A Memoir of Family, Secrets, and Silence

by Linda Joy Myers

Pub Date: June 20th, 2017
ISBN: 978-1-63152-216-1
Publisher: She Writes Press

Myers’ (Don’t Call Me Mother, 2013, etc.) second memoir traces a difficult family history, set against the sweeping landscape of the Great Plains.

As a child, the author learned that she could find temporary solace through music by playing the cello; later, as an adult, she expressed her innermost feelings through her paintings; and finally, in midlife, she became a therapist and discovered the cathartic healing of memoir writing.

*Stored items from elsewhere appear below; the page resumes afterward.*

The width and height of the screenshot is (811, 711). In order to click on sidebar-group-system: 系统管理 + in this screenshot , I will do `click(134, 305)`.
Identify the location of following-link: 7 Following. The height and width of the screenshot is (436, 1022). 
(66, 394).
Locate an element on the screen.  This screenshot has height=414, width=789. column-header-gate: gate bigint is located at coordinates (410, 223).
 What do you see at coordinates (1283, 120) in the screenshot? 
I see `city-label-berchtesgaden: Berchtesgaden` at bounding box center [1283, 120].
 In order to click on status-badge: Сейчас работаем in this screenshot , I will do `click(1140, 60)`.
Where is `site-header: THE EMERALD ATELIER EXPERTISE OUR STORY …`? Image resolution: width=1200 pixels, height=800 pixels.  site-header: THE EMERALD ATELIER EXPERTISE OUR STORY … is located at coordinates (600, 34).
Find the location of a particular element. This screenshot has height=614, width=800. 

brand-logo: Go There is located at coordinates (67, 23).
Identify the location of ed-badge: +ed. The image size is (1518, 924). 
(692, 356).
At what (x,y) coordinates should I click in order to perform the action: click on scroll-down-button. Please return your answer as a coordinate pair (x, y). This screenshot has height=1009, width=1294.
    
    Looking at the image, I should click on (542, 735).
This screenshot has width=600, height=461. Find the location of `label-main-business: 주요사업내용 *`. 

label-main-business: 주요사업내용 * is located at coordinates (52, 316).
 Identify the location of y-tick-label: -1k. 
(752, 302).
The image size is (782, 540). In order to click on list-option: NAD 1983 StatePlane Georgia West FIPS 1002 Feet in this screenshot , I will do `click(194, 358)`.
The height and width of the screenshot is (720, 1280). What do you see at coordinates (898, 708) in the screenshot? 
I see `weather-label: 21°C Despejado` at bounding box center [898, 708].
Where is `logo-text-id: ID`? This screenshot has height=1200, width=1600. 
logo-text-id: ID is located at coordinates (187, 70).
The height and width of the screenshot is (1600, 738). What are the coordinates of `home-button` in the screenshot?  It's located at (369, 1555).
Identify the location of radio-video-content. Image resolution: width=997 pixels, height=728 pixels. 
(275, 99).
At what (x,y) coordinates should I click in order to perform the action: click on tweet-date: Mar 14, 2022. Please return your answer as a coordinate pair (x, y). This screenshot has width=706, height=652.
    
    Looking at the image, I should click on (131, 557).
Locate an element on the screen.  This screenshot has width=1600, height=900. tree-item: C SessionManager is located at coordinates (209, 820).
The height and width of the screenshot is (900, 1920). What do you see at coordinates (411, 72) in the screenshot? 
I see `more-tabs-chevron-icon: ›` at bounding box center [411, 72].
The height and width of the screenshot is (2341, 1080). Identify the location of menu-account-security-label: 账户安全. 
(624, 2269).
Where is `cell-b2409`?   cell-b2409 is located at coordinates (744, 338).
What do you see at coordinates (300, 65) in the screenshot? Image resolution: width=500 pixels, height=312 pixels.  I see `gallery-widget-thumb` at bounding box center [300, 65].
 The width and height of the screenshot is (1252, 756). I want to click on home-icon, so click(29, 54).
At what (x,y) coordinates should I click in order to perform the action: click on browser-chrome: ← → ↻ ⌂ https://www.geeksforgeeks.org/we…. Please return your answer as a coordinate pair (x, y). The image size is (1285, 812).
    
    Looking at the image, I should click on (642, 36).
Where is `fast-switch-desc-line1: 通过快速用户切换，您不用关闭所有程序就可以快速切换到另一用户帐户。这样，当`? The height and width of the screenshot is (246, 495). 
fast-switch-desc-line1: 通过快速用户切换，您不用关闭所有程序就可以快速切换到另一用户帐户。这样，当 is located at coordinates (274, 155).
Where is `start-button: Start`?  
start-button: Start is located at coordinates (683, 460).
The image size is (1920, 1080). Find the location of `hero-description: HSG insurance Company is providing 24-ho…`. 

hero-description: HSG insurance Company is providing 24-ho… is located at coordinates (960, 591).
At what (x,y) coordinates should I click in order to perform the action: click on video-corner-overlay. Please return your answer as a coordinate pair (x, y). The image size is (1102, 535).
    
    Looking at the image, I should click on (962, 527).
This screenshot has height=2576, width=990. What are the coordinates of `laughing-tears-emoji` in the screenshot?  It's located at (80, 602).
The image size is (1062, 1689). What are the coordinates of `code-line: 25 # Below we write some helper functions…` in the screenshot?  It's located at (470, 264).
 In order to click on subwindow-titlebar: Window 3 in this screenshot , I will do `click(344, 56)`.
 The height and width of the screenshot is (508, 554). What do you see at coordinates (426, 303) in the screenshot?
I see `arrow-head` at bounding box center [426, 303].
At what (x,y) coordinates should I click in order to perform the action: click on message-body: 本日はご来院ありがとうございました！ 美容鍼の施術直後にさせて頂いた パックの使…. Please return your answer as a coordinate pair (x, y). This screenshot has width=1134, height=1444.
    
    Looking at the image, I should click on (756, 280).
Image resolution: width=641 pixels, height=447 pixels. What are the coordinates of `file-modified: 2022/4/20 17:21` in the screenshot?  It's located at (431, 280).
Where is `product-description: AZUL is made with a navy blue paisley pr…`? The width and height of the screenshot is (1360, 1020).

She has spent decades researching her maternal family history, trying to understand what caused her mother, Jo’tine, to hand her over to her grandmother, Frances (nicknamed “Lulu”), to raise—and what caused Lulu to give Jo’tine to her own grandmother, Josephine, for many critical years. Myers was 4 years old when she began living with Lulu, who, with one interruption, would raise her until she left for college. When she was 5, however, she lived with her cousin’s family, where she remained for a year. It was there, she says, that she was first sexually abused. Jo’tine and Frances, she writes, had a troubled relationship that was never resolved, and although Lulu was a nurturing, loving caregiver during Myers’ early years, she became increasingly strict and demanding as the years progressed—even resorting to beatings, according to the author. The deeply emotional narrative has a tendency toward repetition, and readers are likely to grow impatient as they wait for the author to state what they’ll have already surmised—that her mother and grandmother both suffered from mental illness. But the volume does intricately layer the detailed narrative with philosophical and mystical musings as well as poetic passages regarding Myers’ relationship with her Great Plains surroundings: “There was always the wind. It whirled and swirled, kicking up dust and revealing, if we cared to look for it, secrets just under the surface, particles of bone and earth that shimmered from the great inland sea that covered mid-America thousands of years ago.”

An often evocative and lyrical reflection on family mysteries.